• _Source_:
___
Women's Giving Circle Grant Announcement

2024-2025

 

Women's Giving Circle Grant Allocations 2024 

Who we are: 

The Women’s Giving Circle seeks to expand and improve opportunities and choices in all aspects of Jewish women and girl’s lives through strategic and effective grantmaking. The Women’s Giving Circle endeavors to empower women as leaders, funders, and decision makers. The Women’s Giving Circle is part of a movement of Jewish giving circles building a network that can sustain and strengthen one’s philanthropic goals.   

What we do: 

The Women’s Giving Circle funds programs and initiatives with a focus on women and girls*, justice, and Jewish continuity.  Through these lenses, the Women’s Giving Circle is committed to improving the overall status of Jewish women and girls, and funding projects that promote social change by addressing at least one of the indicators described below: 

1. Women and Girls: Emphasizing programs and services that enrich, enhance, and inspire Jewish women and girls. Programs could be in any number of realms, including but not limited to Jewish continuity/identity, health, social justice, or basic needs. 

2. Jewish Continuity: Emphasizing programs and initiatives that seek to help strengthen Jewish identity through engagement, education, arts, culture, and beyond. 

 3. Justice: Emphasizing educational programs and initiatives that seek to promote tolerance, inclusion, and understanding with a focus on combating anti-Semitism, prejudice, racism and all forms of social injustice and inequity. 

*Women and girls refer to all cisgender women and girls, transgender women and girls, and non-binary people who are comfortable in female-centered spaces. 

 

2024 Grant Allocations  

$144,765 Total Dollars Allocated Since 2017 

$32,000 Total Grant Allocations in 2024 

 

1. Chabad of Tigard

New program support. The program seeks funding for a biweekly women's book club and periodic Jewish women's circle events. We aim to bring the many retired women, new moms, and women of all stages together for engaging conversations, fostering friendships, and providing a sense of camaraderie. By addressing the need for meaningful social interaction, the program seeks to enhance their well-being and sense of belonging. $2,000.
___
• _Supplied material_:

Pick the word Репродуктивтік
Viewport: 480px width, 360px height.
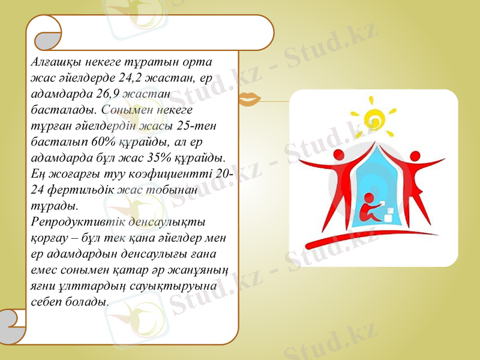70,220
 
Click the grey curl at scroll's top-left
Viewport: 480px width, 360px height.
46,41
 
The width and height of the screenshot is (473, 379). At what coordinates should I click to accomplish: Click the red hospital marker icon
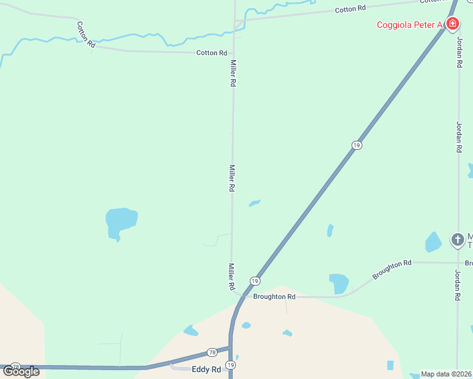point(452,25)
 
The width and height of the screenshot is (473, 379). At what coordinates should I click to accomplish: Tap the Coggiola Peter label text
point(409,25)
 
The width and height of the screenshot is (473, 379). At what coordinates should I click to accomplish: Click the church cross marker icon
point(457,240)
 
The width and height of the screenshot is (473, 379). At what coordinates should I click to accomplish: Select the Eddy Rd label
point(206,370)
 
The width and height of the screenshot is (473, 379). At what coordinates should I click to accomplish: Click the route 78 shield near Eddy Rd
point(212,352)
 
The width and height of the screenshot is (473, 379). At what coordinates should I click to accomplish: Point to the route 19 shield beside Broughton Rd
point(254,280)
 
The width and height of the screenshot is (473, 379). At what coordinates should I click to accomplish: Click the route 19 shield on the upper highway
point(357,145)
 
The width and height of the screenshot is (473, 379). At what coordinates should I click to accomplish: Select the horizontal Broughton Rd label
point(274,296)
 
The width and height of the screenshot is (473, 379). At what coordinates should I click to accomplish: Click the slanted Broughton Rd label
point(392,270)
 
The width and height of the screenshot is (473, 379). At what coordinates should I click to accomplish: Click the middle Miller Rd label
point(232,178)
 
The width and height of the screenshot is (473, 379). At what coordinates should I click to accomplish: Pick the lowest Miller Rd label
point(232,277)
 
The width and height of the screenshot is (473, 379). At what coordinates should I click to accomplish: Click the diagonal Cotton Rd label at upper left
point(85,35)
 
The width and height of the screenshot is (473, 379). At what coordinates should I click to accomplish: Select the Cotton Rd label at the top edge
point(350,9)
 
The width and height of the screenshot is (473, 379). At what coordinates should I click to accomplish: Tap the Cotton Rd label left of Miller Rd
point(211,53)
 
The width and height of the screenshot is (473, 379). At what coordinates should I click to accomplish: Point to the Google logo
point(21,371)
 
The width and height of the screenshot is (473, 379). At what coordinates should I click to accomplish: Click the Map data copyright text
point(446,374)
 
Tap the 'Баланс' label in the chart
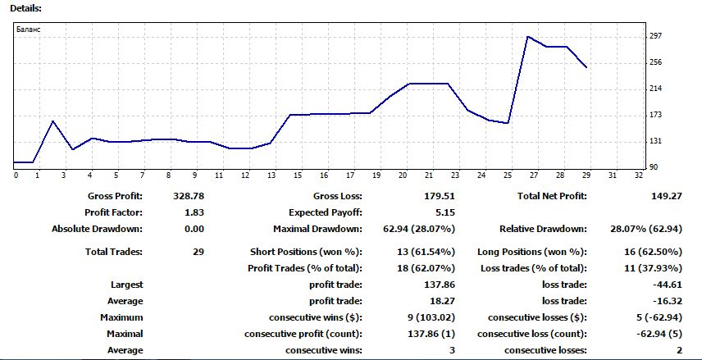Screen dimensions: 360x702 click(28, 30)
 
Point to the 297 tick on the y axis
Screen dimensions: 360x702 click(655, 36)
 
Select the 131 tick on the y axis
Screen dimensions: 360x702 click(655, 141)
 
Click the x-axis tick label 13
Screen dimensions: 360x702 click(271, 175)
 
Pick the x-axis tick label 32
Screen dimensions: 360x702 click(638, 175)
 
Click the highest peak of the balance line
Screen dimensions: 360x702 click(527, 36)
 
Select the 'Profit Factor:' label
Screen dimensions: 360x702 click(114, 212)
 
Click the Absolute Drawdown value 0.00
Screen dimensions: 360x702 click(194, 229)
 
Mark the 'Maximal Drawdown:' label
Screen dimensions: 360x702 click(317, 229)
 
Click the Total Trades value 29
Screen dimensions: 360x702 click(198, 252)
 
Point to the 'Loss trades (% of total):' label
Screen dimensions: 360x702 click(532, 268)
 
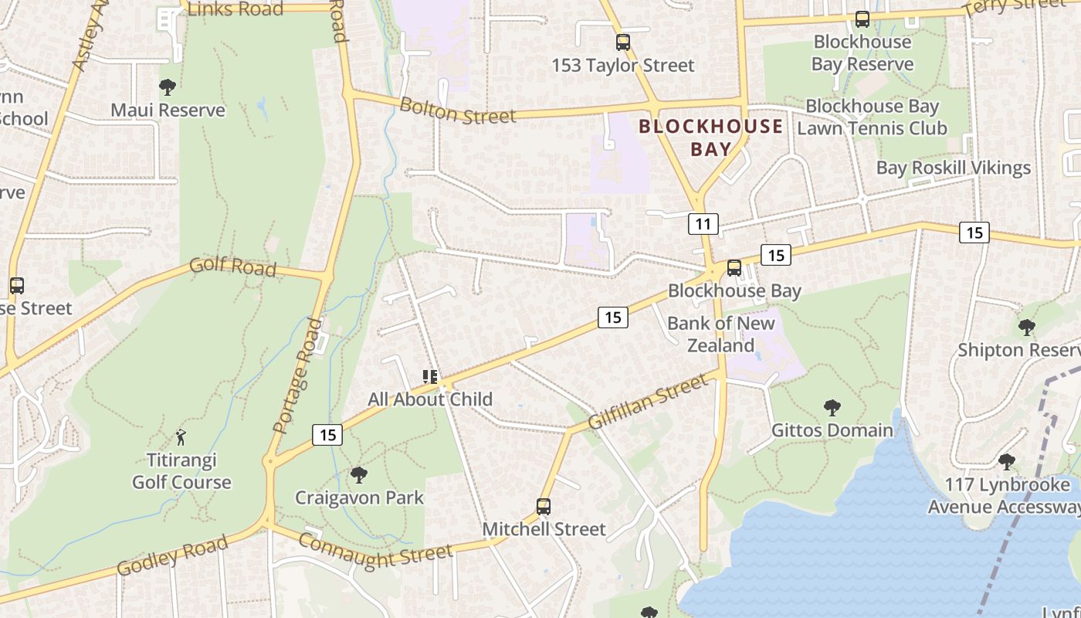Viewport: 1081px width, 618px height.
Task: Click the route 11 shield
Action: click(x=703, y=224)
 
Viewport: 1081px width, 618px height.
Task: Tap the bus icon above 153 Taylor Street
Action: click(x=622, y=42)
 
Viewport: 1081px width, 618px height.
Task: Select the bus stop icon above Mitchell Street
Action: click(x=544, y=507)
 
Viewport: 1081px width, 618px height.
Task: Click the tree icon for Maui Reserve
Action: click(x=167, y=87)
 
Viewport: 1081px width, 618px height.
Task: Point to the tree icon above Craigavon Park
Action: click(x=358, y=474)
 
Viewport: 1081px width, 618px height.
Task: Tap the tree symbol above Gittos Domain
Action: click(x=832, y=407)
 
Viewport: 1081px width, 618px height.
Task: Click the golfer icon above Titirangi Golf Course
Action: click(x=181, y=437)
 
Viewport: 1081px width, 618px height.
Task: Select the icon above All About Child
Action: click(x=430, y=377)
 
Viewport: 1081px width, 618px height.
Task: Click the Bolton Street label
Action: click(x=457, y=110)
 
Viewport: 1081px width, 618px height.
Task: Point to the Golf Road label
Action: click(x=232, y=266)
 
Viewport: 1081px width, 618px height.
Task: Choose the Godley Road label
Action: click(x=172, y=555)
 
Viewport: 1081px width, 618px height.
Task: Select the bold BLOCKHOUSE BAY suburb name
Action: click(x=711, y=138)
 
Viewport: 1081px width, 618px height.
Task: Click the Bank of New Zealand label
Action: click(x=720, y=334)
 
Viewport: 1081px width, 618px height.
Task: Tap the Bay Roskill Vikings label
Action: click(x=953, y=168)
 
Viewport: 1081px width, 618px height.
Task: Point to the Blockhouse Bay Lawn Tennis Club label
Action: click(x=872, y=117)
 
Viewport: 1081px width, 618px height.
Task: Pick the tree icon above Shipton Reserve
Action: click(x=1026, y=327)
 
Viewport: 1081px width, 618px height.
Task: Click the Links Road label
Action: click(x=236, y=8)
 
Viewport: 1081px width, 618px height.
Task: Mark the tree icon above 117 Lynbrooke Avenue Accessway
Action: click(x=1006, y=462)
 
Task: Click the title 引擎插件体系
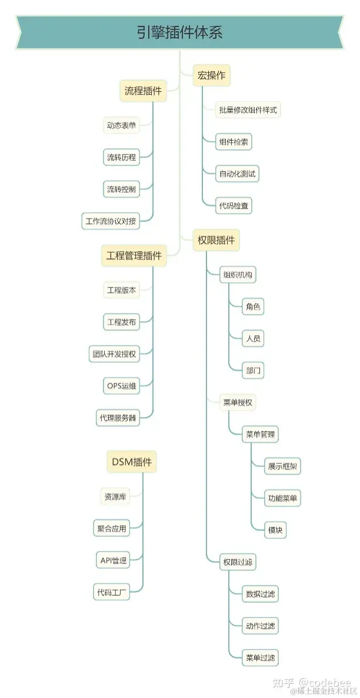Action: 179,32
___
• _To be done_:
1. Can you return the grant announcement in full, word for word?
2. Which lines of the rows contain the string "text"? List each such line in full, treating uppercase and lowercase letters as different.
The grant announcement and the rows are unrelated material.

• _Problem solutions_:
1.
Women's Giving Circle Grant Announcement

2024-2025

 

Women's Giving Circle Grant Allocations 2024 

Who we are: 

The Women’s Giving Circle seeks to expand and improve opportunities and choices in all aspects of Jewish women and girl’s lives through strategic and effective grantmaking. The Women’s Giving Circle endeavors to empower women as leaders, funders, and decision makers. The Women’s Giving Circle is part of a movement of Jewish giving circles building a network that can sustain and strengthen one’s philanthropic goals.   

What we do: 

The Women’s Giving Circle funds programs and initiatives with a focus on women and girls*, justice, and Jewish continuity.  Through these lenses, the Women’s Giving Circle is committed to improving the overall status of Jewish women and girls, and funding projects that promote social change by addressing at least one of the indicators described below: 

1. Women and Girls: Emphasizing programs and services that enrich, enhance, and inspire Jewish women and girls. Programs could be in any number of realms, including but not limited to Jewish continuity/identity, health, social justice, or basic needs. 

2. Jewish Continuity: Emphasizing programs and initiatives that seek to help strengthen Jewish identity through engagement, education, arts, culture, and beyond. 

 3. Justice: Emphasizing educational programs and initiatives that seek to promote tolerance, inclusion, and understanding with a focus on combating anti-Semitism, prejudice, racism and all forms of social injustice and inequity. 

*Women and girls refer to all cisgender women and girls, transgender women and girls, and non-binary people who are comfortable in female-centered spaces. 

 

2024 Grant Allocations  

$144,765 Total Dollars Allocated Since 2017 

$32,000 Total Grant Allocations in 2024 

 

1. Chabad of Tigard

New program support. The program seeks funding for a biweekly women's book club and periodic Jewish women's circle events. We aim to bring the many retired women, new moms, and women of all stages together for engaging conversations, fostering friendships, and providing a sense of camaraderie. By addressing the need for meaningful social interaction, the program seeks to enhance their well-being and sense of belonging. $2,000.

2.
The width and height of the screenshot is (473, 379). At what coordinates should I click to accomplish: Tap the Coggiola Peter label text
The width and height of the screenshot is (473, 379). At what coordinates should I click to accomplish: Click the Map data copyright text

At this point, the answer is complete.